* WHAT IS BEING ASKED *
Which Tarot card does the passage below on healing and forgiveness turn your attention to?

And, this is hard on the ego - because it feels like failing. And so you feel that too. 

Feel it to Heal it is - sitting with the discomfort.

 


Strength

In Tarot I turn your attention to the Strength card. They feel all of it - because they know it is there FOR them. If they can be-friend even this part of themselves they will gain power and agency. 

 

Be Vulnerable

The “Feel It to Heal It” is not a lonely, isolated phase. We cannot be vulnerable and honest unless it is shared, spoken, or expressed; The release is the healing place. It has to be shared. You need a connection, a space where you can be seen witnessed, and heard. 


Ask For Help

Ask for help because forgiveness is not an isolated solo thing. Ask help from the universe, your Higher Self, from your family members, and your dear friends. Call upon the moon and the seasonal energy. 

Forgiveness is the act of coming to terms with the what-is-ness in life. And it's helpful to have people to anchor to. Ask for a hug. Ask for like a really big tight squeeze - it’s very resetting

And, nap!!!

 

Be Kind

“Stop being so mean to yourself.” 

It's like the meanest way of saying - “Be kind to yourself”

Just take a break. Take a breath.

You are not perfect. Perfect was never the goal.

* DATASET ROWS *
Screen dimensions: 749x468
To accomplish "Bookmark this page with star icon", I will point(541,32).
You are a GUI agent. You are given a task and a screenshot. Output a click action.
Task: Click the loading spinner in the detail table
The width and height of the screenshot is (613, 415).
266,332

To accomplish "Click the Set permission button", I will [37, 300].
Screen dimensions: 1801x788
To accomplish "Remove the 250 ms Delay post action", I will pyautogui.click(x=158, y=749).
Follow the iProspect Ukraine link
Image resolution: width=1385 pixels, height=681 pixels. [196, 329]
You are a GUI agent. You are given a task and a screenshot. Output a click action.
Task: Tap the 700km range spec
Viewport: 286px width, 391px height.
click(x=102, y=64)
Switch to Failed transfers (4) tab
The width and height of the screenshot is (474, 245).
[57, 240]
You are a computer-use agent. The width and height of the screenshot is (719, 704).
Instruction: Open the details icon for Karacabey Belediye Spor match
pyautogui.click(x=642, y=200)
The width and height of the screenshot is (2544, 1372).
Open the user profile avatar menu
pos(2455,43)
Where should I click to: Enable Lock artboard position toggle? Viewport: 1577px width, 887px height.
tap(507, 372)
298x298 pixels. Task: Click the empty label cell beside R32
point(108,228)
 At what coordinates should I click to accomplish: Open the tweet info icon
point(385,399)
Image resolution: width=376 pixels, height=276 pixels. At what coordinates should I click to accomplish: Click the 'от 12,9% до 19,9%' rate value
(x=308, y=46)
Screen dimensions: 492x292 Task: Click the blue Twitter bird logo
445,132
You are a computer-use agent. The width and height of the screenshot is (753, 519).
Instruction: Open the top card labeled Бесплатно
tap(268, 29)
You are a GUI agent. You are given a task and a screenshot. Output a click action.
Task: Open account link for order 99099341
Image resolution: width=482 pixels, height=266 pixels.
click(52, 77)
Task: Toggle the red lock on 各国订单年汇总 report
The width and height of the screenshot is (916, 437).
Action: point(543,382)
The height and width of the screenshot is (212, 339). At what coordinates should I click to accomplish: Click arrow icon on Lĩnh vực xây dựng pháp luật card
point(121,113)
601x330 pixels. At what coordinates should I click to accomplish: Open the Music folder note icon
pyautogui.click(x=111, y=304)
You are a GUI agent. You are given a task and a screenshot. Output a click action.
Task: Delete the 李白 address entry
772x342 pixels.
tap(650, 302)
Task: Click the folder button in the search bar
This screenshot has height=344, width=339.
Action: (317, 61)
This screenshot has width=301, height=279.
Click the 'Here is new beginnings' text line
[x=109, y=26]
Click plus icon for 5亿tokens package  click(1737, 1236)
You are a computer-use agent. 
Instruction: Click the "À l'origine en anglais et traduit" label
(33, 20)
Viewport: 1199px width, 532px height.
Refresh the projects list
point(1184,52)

* TASK ANSWER *
The Strength card.